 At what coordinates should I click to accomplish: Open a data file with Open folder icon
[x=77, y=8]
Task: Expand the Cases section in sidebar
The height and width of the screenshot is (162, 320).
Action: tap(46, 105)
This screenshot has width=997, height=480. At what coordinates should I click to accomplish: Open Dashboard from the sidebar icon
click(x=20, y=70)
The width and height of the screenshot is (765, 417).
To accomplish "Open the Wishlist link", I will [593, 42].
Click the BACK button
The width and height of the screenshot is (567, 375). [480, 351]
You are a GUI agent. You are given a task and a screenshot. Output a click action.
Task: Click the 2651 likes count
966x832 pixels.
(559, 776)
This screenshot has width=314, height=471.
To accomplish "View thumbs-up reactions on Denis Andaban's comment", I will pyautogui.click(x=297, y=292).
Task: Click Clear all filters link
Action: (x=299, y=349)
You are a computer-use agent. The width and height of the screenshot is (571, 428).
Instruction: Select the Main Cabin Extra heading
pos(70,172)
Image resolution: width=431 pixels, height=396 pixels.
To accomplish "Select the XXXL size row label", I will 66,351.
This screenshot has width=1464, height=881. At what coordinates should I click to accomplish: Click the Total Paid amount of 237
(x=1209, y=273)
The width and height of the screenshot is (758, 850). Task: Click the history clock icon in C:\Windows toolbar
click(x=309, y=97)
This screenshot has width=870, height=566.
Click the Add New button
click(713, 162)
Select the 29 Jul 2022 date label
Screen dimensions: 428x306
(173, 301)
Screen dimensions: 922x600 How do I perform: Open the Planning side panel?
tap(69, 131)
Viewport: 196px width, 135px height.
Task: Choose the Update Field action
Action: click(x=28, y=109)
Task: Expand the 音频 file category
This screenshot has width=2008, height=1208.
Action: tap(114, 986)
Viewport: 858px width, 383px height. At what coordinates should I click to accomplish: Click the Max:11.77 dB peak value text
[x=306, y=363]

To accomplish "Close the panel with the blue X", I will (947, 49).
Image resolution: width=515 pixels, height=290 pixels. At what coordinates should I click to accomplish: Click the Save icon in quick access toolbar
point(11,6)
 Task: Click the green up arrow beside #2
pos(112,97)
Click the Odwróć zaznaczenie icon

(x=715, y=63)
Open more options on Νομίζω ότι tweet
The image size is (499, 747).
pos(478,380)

--------

* What to do *
Rescale the items from the start of the records through the line containing "click(x=20, y=70)", and copy out every line, requests included. Multiply each coordinate in the answers by 1.3 and round to whole numbers with halves going up, but leave all numbers in the requests unchanged.

* Response to this exercise *
 At what coordinates should I click to accomplish: Open a data file with Open folder icon
[x=100, y=10]
Task: Expand the Cases section in sidebar
The height and width of the screenshot is (162, 320).
Action: tap(60, 137)
This screenshot has width=997, height=480. At what coordinates should I click to accomplish: Open Dashboard from the sidebar icon
click(x=26, y=91)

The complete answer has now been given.